Suq Al-Shuyukh District (قضاء سوق الشيوخ; also called Suq al-Shoyokh District) is a district of the Dhi Qar Governorate, Iraq. Suq al-Shuyukh is a city surrounded by date palm orchards and located on the right bank of the Euphrates, at the western end of the Hawr al-Hammar lake and wetlands, about 40 km southeast of Nasiriya. Suq al-Shuyukh is a center of date and rice cultivation, which takes place in the areas to the north and west of the lake.

==History==
Suq al-Shuyukh was founded in the early 18th century in Ottoman Iraq to serve as the suq (i.e. marketplace) of the Muntafiq tribal confederation. The leader of the entire Muntafiq confederation resided at Kut al-Shuyukh, four hours to the east. The name "Shuyukh" refers to the members of his clan.

Toward the end of the 18th century, Suq al-Shuyukh was "a small town with a mosque and surrounded by earthen walls". In the early 1800s, the town was described as "extremely dirty", and the Muntafiq's shaykh "disdained to live in the town". According to contemporary accounts, it was inhabited by 6,000 families and was a center for commercial exchange with Basra and even Bushir and Bombay.

During the 1800s, the town of Suq al-Shuyukh was separated into Muslim, Christian, Jewish, and Mandaean quarters, as reported during Julius Heinrich Petermann's 1854 visit to the town. The Mandaean quarter was known as Margab or Ṣubbūye and was located on the opposite bank of the Euphrates. Petermann's visit came shortly after a mass emigration of the town's Mandaean population around 1853. Before, there had been about 260 Mandaean families, many of them serving as silversmiths or boat-builders, but 200 of them had relocated to al-Amarah due to persecution by the Muntafiq. Petermann estimated the town's population to be 3,000. By this point, the shaykh owned a house in the town. During his visit, Petermann met with Shaykh Yahya Bihram, the high priest of the Mandaeans.

Around the end of the 19th century, V. Cuinet listed Suq al-Shuyukh's population at about 12,000. This included some 2,250 Sunnis, who had two mosques (jami's); 8,770 Shi'is, who had one "sanctuary" (masjid); 200 Jews; and 700 Mandaeans.

Under Ottoman rule, Suq al-Shuyukh was made the seat of a kaza in the sanjak of Muntafiq. It was later involved in the Iraqi revolt of 1920 as well as the 1935-1936 Iraqi Shia revolts.

==Notable people==
Notable historical residents of Suq al-Shuyukh District include:
- Yahya Bihram, Mandaean priest

==Sports==
Suq al-Shuyukh is home to the Suq Al-Shuyukh Stadium, and also the two football clubs Suq Al-Shuyukh FC and Al-Forat FC.

» **Instruction 1**
Please write out the Suq al-Shuyukh text word for word, everything from "Suq Al-Shuyukh District (قضاء" down to "of the lake.".

» **Entries showing where items appear**

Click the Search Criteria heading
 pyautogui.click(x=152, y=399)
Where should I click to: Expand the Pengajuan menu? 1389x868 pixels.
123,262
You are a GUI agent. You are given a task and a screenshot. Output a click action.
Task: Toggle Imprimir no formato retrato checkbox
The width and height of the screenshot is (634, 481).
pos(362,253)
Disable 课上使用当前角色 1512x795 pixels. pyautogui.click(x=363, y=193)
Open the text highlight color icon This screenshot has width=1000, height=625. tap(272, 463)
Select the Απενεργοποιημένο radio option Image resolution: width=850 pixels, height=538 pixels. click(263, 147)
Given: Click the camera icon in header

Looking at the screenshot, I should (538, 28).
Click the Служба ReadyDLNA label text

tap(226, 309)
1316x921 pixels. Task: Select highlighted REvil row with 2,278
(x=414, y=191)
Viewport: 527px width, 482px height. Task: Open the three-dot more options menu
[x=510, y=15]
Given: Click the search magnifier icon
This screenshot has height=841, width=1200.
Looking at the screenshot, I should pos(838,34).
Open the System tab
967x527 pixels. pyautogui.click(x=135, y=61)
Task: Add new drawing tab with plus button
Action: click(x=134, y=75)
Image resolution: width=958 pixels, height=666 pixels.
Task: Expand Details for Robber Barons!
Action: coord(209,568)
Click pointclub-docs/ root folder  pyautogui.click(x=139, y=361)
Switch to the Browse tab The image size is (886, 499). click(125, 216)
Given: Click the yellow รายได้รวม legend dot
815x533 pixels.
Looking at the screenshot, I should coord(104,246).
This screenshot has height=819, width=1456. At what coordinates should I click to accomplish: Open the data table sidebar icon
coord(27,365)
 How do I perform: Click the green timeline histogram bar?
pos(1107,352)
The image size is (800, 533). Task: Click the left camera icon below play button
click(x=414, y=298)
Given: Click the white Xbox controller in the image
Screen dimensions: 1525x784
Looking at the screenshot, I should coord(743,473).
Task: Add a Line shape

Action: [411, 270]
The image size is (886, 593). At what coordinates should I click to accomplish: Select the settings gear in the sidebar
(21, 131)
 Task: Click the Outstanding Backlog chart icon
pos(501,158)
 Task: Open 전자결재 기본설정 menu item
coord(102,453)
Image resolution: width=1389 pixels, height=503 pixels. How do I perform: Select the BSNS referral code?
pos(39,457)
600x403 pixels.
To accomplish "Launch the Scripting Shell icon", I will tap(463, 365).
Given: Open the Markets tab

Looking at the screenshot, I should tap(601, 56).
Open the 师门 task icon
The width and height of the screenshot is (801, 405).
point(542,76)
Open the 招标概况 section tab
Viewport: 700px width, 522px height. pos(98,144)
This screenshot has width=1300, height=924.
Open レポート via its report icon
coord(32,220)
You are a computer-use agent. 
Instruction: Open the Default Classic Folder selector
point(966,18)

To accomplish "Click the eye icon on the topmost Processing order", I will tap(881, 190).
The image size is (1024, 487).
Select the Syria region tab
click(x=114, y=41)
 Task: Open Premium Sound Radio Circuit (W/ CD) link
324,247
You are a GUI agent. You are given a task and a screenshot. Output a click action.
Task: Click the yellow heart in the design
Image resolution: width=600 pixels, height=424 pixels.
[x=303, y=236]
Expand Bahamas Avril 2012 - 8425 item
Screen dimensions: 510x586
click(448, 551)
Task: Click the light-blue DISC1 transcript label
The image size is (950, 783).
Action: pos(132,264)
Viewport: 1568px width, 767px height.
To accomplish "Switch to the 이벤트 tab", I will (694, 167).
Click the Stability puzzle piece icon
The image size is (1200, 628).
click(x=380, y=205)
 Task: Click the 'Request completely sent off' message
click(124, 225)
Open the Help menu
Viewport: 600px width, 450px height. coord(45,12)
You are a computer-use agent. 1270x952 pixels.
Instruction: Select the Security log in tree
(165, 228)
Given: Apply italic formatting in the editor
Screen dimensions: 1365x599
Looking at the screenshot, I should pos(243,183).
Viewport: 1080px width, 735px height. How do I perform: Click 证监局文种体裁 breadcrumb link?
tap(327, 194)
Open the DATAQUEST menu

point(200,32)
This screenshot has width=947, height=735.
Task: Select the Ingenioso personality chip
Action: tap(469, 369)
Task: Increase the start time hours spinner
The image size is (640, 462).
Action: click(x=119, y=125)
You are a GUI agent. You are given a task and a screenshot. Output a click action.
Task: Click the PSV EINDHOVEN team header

» **Instruction 2**
Count the lines of the listing that contain the string "pyautogui", matching case. Give only the number.

» **Written answer 1**
Suq Al-Shuyukh District (قضاء سوق الشيوخ; also called Suq al-Shoyokh District) is a district of the Dhi Qar Governorate, Iraq. Suq al-Shuyukh is a city surrounded by date palm orchards and located on the right bank of the Euphrates, at the western end of the Hawr al-Hammar lake and wetlands, about 40 km southeast of Nasiriya. Suq al-Shuyukh is a center of date and rice cultivation, which takes place in the areas to the north and west of the lake.

» **Written answer 2**
4